RECORDS SUPPLIED Block Start
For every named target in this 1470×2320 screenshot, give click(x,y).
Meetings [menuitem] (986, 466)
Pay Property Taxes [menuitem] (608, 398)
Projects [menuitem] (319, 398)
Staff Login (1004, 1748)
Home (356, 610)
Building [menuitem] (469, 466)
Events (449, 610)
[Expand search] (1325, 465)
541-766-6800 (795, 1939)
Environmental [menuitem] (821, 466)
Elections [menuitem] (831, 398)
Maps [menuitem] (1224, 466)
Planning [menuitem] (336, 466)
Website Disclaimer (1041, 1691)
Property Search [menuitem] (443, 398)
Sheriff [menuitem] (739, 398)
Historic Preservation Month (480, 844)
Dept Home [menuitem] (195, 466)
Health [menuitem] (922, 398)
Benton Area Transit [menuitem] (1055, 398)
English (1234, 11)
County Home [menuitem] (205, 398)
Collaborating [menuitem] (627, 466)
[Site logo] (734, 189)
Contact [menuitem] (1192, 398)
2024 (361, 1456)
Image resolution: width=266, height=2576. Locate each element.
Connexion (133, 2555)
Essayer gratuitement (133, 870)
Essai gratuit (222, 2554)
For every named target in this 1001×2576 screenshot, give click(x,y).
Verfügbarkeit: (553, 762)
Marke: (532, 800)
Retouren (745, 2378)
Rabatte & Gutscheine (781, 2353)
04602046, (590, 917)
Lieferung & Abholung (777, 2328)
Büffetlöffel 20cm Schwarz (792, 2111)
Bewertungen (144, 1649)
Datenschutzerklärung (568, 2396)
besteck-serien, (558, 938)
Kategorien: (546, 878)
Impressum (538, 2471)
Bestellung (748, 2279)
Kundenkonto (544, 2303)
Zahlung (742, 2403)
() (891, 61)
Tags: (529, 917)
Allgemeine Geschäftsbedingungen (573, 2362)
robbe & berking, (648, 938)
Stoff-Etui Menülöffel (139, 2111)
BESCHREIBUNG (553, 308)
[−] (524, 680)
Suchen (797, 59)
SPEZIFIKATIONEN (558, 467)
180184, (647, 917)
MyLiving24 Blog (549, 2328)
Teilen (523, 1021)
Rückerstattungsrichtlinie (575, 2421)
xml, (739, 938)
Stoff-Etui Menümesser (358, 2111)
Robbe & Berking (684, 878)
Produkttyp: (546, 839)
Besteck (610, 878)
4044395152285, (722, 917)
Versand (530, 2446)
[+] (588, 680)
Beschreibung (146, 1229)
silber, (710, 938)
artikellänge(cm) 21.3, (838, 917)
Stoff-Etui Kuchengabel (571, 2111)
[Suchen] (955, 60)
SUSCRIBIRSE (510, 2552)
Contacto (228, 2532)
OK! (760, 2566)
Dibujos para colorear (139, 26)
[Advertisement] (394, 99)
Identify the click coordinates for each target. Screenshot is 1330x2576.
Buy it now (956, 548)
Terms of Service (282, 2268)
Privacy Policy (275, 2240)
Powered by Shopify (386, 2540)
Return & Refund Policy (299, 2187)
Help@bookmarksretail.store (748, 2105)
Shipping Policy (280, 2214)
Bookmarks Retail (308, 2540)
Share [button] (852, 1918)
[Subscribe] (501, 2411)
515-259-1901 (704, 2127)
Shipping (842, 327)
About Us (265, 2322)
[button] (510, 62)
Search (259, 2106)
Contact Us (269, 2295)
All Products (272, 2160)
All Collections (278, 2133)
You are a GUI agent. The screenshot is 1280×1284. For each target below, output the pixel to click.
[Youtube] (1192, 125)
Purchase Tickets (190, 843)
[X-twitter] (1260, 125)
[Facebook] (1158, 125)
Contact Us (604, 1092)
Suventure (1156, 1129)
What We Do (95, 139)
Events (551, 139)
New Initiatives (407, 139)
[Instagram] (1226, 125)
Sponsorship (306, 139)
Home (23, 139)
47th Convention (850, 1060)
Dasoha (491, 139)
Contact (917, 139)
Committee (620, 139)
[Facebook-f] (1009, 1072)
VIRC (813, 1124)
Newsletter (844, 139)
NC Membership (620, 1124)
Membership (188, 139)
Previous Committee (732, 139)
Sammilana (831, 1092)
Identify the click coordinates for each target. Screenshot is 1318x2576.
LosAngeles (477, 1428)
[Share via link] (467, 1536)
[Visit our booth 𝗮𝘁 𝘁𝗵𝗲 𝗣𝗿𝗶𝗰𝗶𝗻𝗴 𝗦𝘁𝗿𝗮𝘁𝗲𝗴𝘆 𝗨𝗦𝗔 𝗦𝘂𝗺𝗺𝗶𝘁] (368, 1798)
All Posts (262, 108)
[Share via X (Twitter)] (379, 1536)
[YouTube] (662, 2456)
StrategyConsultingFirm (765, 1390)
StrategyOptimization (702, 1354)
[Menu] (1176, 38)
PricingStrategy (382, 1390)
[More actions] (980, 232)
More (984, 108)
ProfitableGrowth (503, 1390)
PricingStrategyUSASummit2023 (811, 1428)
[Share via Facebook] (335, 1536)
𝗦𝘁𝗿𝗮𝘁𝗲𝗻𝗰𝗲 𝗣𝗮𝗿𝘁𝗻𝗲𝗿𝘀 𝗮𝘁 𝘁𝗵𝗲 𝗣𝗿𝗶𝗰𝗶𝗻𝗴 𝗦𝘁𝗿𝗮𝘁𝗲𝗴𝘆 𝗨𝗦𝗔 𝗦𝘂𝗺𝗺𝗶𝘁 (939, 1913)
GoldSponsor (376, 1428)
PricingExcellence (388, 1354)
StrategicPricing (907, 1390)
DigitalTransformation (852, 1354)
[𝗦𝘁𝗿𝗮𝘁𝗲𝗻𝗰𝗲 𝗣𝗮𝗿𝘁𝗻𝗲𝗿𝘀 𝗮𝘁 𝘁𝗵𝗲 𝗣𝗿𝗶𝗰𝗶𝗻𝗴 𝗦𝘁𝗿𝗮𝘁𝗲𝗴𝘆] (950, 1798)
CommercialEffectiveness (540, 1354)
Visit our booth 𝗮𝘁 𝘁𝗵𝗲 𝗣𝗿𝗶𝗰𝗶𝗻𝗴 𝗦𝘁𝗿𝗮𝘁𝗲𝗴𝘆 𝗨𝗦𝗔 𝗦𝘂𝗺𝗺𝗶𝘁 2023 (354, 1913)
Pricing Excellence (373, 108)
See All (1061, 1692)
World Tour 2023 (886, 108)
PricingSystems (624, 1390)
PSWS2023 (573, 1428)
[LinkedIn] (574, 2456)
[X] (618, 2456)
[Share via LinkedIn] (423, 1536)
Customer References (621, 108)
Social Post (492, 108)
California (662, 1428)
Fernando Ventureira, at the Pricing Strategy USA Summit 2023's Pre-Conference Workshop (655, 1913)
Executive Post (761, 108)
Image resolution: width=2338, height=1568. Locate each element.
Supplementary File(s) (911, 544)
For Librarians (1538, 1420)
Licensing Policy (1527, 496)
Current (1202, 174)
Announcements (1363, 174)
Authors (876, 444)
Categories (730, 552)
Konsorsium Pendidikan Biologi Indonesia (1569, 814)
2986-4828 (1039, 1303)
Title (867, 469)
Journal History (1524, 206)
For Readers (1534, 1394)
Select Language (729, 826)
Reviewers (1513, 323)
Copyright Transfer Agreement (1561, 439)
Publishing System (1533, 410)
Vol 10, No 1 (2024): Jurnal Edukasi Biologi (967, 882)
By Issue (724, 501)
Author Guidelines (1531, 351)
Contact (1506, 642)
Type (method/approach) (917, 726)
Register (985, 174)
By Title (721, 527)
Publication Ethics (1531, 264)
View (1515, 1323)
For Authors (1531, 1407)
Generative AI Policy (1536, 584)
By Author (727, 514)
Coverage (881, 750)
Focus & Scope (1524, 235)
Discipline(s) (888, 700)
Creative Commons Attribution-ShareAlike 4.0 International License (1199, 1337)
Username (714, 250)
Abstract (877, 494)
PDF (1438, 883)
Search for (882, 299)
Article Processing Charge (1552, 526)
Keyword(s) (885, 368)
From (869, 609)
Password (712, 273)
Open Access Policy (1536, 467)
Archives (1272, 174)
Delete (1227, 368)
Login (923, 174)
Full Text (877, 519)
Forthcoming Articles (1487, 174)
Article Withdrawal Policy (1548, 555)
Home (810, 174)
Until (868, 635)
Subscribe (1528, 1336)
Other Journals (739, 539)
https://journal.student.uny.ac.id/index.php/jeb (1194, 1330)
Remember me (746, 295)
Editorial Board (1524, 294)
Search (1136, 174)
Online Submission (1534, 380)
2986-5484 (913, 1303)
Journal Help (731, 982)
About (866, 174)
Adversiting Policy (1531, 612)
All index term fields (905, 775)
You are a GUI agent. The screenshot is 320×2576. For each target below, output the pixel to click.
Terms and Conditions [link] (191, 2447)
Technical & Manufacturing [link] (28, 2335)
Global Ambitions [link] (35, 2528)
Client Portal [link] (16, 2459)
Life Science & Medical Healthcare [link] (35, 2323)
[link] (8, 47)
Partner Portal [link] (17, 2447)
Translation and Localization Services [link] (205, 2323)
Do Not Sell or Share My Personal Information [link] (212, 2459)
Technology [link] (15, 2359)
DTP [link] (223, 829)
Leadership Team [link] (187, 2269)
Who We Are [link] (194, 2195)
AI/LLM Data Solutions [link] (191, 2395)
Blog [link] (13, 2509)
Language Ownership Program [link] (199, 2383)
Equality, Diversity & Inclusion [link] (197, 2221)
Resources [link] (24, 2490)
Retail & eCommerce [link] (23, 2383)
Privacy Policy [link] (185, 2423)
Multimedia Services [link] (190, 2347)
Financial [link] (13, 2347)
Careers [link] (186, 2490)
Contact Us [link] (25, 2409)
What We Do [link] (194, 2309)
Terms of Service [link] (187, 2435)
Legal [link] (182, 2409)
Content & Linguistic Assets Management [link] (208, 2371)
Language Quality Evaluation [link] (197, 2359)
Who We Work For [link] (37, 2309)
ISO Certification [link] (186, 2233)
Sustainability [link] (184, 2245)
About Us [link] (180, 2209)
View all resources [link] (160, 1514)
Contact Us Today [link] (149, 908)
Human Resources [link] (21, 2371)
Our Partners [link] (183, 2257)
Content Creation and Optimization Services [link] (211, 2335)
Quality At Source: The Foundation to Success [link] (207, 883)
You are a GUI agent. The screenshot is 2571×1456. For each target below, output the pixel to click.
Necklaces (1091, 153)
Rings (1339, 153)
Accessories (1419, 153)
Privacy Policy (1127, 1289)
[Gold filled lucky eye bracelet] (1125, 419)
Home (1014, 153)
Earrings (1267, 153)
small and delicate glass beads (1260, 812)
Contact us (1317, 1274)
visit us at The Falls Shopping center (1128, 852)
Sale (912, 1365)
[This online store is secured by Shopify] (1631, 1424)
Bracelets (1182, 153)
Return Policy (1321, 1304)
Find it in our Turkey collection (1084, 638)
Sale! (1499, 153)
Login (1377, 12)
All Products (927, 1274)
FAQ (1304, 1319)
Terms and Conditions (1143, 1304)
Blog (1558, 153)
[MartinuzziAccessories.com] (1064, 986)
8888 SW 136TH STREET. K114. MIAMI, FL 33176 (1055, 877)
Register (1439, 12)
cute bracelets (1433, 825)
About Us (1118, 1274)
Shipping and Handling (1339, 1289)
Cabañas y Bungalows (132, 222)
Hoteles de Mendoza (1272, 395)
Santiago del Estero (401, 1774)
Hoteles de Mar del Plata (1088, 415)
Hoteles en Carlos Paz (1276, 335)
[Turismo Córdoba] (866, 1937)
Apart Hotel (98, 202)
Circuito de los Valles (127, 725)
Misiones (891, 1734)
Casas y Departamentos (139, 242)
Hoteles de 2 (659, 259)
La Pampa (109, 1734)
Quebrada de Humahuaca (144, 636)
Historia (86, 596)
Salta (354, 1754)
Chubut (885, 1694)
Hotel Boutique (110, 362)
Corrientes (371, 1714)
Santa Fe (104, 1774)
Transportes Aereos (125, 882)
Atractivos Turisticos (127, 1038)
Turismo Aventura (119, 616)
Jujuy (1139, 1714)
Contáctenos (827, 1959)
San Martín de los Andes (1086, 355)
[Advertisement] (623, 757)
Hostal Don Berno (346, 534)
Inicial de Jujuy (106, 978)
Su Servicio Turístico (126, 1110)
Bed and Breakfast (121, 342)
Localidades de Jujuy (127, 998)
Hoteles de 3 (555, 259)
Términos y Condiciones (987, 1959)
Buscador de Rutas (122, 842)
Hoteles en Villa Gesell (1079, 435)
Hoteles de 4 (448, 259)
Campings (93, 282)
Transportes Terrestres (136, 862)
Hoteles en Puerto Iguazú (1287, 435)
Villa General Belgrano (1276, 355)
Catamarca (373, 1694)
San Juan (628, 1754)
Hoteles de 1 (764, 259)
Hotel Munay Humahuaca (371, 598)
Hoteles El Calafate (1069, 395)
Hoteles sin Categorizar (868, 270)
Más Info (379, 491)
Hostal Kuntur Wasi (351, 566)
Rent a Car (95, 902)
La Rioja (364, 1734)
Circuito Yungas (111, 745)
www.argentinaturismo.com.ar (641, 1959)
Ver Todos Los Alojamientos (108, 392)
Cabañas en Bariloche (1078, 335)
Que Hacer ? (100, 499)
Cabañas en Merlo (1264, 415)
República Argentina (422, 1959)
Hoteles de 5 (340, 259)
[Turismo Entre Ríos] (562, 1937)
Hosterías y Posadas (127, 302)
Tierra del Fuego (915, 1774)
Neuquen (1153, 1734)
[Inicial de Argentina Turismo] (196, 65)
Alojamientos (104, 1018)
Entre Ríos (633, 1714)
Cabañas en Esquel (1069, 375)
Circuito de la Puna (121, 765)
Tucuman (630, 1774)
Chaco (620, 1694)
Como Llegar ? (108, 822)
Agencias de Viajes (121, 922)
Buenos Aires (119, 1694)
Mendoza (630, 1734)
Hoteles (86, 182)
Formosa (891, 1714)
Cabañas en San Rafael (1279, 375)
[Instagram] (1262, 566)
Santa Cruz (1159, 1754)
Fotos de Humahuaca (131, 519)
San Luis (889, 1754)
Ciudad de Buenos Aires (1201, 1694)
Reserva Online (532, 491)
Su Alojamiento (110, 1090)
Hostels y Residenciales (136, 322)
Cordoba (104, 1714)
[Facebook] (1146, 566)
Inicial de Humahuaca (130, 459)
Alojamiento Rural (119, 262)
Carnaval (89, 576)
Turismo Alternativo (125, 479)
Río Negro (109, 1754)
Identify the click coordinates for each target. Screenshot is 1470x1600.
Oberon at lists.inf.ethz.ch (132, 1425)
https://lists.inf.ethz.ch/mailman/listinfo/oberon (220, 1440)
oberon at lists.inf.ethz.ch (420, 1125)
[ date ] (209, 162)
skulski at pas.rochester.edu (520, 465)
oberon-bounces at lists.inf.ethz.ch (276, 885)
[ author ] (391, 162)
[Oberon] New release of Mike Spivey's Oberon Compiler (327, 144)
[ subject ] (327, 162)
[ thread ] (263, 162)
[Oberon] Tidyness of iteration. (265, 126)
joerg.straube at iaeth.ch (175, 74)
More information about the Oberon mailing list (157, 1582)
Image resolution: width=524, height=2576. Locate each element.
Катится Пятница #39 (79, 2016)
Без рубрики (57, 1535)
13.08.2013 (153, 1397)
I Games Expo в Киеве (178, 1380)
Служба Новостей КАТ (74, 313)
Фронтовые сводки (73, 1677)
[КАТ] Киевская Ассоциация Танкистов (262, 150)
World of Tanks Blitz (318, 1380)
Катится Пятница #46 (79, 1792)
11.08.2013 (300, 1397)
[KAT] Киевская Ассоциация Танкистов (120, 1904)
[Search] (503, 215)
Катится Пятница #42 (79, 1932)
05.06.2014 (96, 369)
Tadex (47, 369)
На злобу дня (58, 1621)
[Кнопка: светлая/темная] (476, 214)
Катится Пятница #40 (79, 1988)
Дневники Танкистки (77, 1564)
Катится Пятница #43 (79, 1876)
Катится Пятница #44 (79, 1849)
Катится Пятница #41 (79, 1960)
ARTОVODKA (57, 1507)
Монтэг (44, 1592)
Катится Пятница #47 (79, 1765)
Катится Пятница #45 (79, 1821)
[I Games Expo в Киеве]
RECORDS SUPPLIED Block End
Exactly as written, please reproduce the lines from the first line of the data to the line containing "Website Disclaimer (1041, 1691)", inclusive, and nothing else.

▶ [YOUR SOLUTION]:
For every named target in this 1470×2320 screenshot, give click(x,y).
Meetings [menuitem] (986, 466)
Pay Property Taxes [menuitem] (608, 398)
Projects [menuitem] (319, 398)
Staff Login (1004, 1748)
Home (356, 610)
Building [menuitem] (469, 466)
Events (449, 610)
[Expand search] (1325, 465)
541-766-6800 (795, 1939)
Environmental [menuitem] (821, 466)
Elections [menuitem] (831, 398)
Maps [menuitem] (1224, 466)
Planning [menuitem] (336, 466)
Website Disclaimer (1041, 1691)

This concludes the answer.